柴房里掘出的人骨稀散零碎,日军法医像是在玩拼图,勉勉强强凑成五具骨架。他们按照惯例,将大拇指骨取下装盒,随同阵亡通知书一道送还家属,其余部分火化后就地埋葬。
日本人总算明白了一个事实,这世上并非只有他们敢于吃人,老实巴交的中华子民若是被逼急了,也同样会咬噬敌人的骨与肉。
士兵失踪桉被“侦破”之后,原先的伙房被日军遗弃,用封条和隔离栏圈起,战俘一律严禁进出。战俘营管理者在西端建了临时伙房,伙夫改为清一色的印度人,周边一百米严禁人接近,否则格杀勿论。
虽然用土填得严实,李虎巍还是担心旧灶台下的废弃坑道会被日本人发觉,每天都会趁巡逻最松懈的时段去查看。
因为无人打理,旧伙房背后的野草蹿得飞快,形成一片青纱帐,足可以藏住个头瘦小的人。
他灵机一动,打算把这片青纱作为将来脱逃用的临时藏身点,便小心翼翼拨开草杆。
野兔和栗鼠们早已捷足先登,在此做窝筑巢,人类的出现让它们纷纷四下逃窜。
野兽们的眼睛消失了,但草丛中还潜伏着一双眼睛!那居然是人的眼睛!在那两眼之间,还伸出一根细短的竹管,像是某种竹制的哨。

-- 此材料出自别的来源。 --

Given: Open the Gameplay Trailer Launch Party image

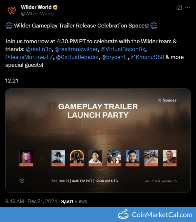Looking at the screenshot, I should (98, 140).
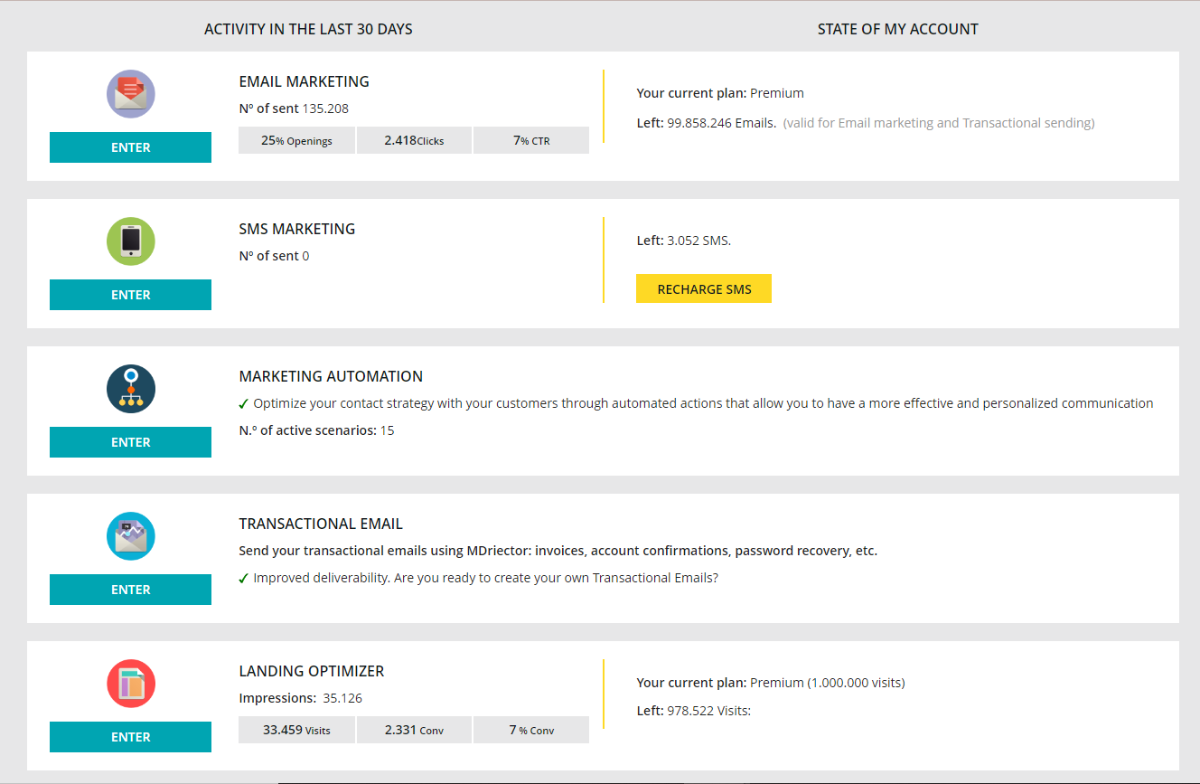Click the Landing Optimizer heading

pyautogui.click(x=312, y=671)
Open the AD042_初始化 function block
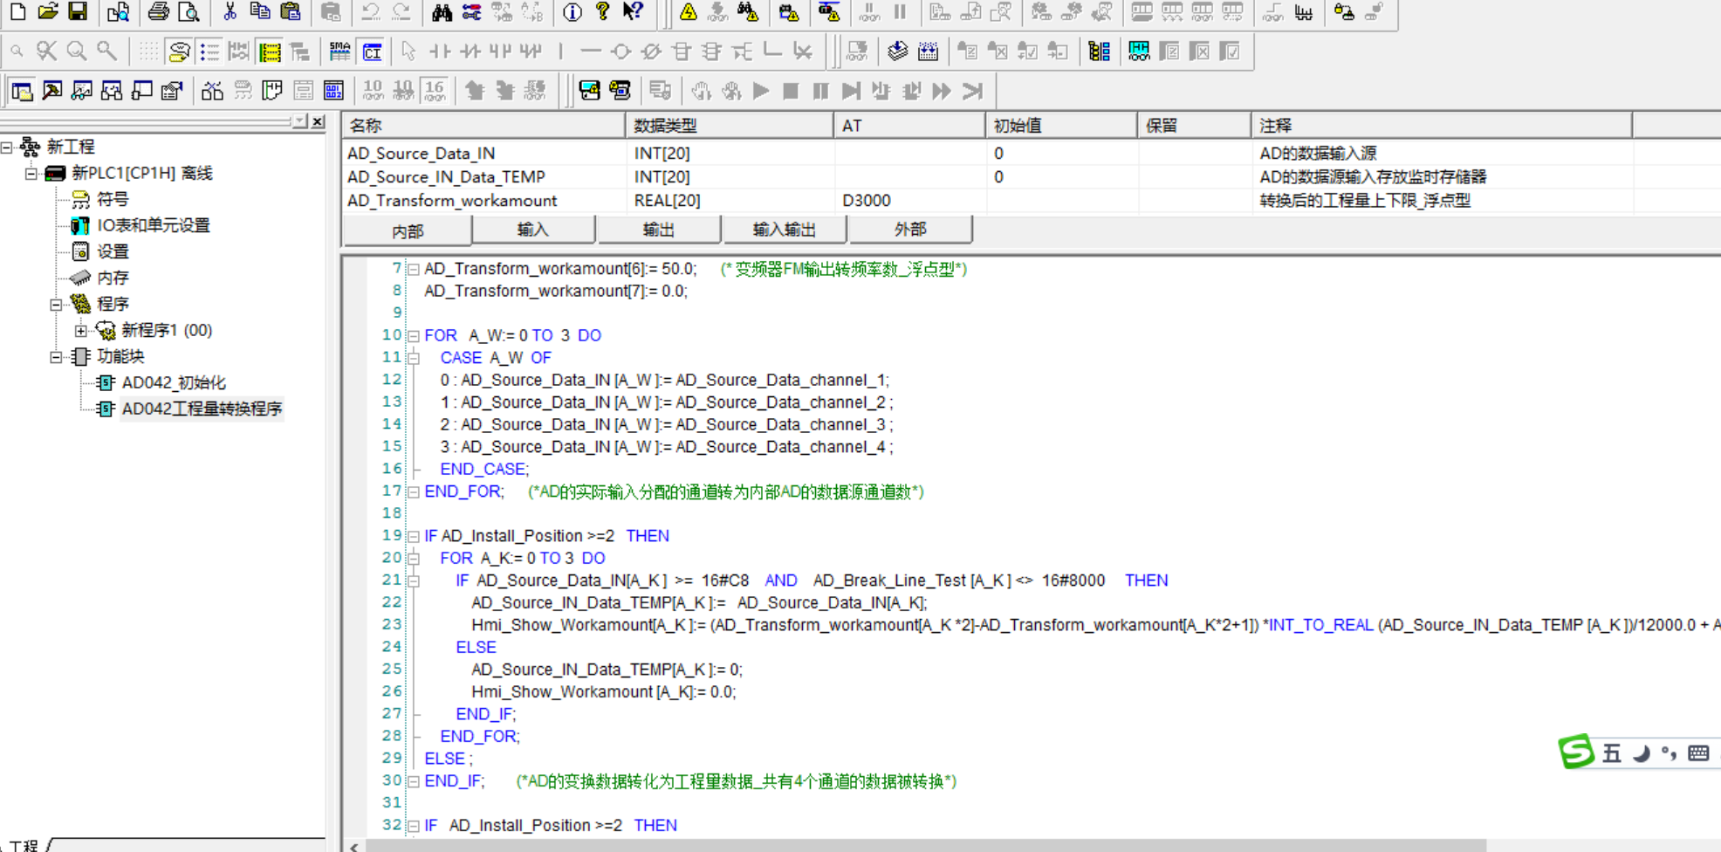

李虎巍有一种预知危险的本能,不停顿的侧身一闪,果然,竹管中飞出一道灰影,只是动能不足,落在几米远处,那是一支削尖了的竹签。趁着对手准备发射下一支的功夫,李虎巍飞身扑进草丛,可惜抓了个空,那双眼睛居然就这样消失在眼皮底下。
在草丛里一阵摸索,他很快发现一处地面有挖掘过的痕迹,掀开虚掩的草皮,果然现出一条坑道入口,狭窄得仅能容下一个身形瘦小的人勉强进出。他顾不得危险,一头钻进坑中。
青草味和泥土味灌满了鼻腔,这很像是某条巨大的蚯引钻出的“虫洞”。
他朝“虫洞”内部钻爬了十多米,前方果然有人发出声响,隐隐还有水流划过耳畔。
光线无法穿透“虫洞”,但前方那条“挖洞蚯引”的喘息声却越发接近,应是快追上了。他拧腰展臂,铁钳似的大手夹住那人脚踝狠命一拽。被拽者轻轻哼了一声,泥鳅般跌入怀中,那人气力并不大,论力道完全不是李虎巍的对手。
将此人搂紧制服之后,李虎巍摸出随身手电,用强光照定目标的面庞。
这人生得一副圆脸蛋,嵌着一对杏仁眼,肌肤沾满草沫污泥,但能看出原本的白皙,目光中透出的是愤怒、惊惧和不服输。
“游击队?山贼?小偷?”他想当然地认为这是个世代居住在山里的缅人,挖坑道的目的不过是来偷些吃食。
“呸!天杀的日本鬼子,俺就是变作厉鬼也要咬死你!”此人嗓音纤细且带着与麻雷子一样的河北口音,性情泼辣异常,张开一口白牙咬向他脖颈。
李虎巍赶忙按压住此人锁骨,立时觉出前胸胀鼓鼓又软绵绵,这才反应过来是个女子。
男女有别,他下意识的松开手,女子一得自由,甩手就是一记耳光,她是用尽了吃奶力气的,打得李虎巍眼冒金星。
“你这妮子,怎么说打就打?刚才在草丛里险些射瞎老子眼睛!”李虎巍被揍恼了,但潜意识告诉他不该和女人动手。